Overall, this is very much a typical medieval fantasy-type setting, where the main characters are Margery, a young woman caring for her dying mother, her younger brother Hugh, dreaming of adventure beyond their little farm, and the nobleman Lord Strange doing his best to keep his lands and people safe from the rampaging giant snails. And, of course, the snails doing the rampaging.
The boy disobeys his sister, keeps the nobleman safe from the snails – and the sister does the heroic thing and saves not just the day but all the lands ravaged by the snails. Not through might, but through ingenuity.

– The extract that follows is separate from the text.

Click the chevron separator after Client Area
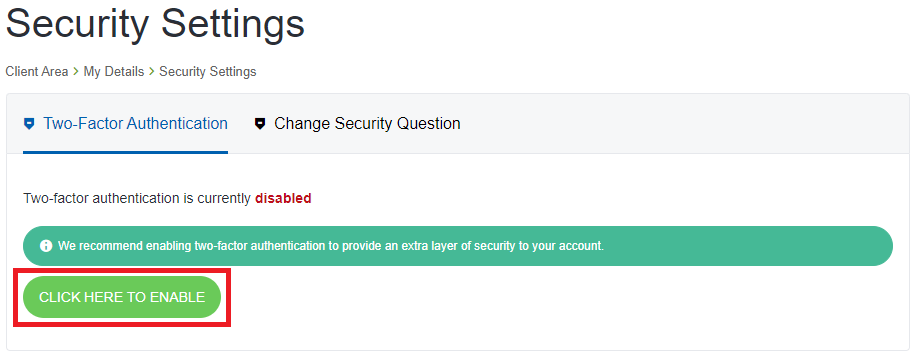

The ending falls a bit flat because it doesn’t end satisfactorily. The boy gets his wish, the nobleman realizes he knows nothing about how the people in his demesne really live, the mother dies to set her children free and Margery is left standing on the horns of a dilemma, knowing that her future has the possibility of being brighter than her past and completely uncertain which way to step to make it so.
Escape Rating C: “Marginalia” feels like a story that’s a bit of a filler. Putting it another way, the story lives up to, or more appropriately down to, its title, as marginalia are, according to Wikipedia, “marks made in the margins of a book or other document.” The bits around the outside edges of something else. Whether that something else was a bigger story, or in this case whether that something else should have been pitched at a younger audience, either way this story is fun enough for its length – or its length in audio, but no more than that.
I did listen to the podcast, I enjoyed Erika Ensign’s reading and it was the perfect length for a short drive, but there’s just not a lot of there, well, there. The giant snails were the best part and they’re just doing what their nature intended.
Meanwhile, I’m left hoping that the rest of the short story nominees rise above this one.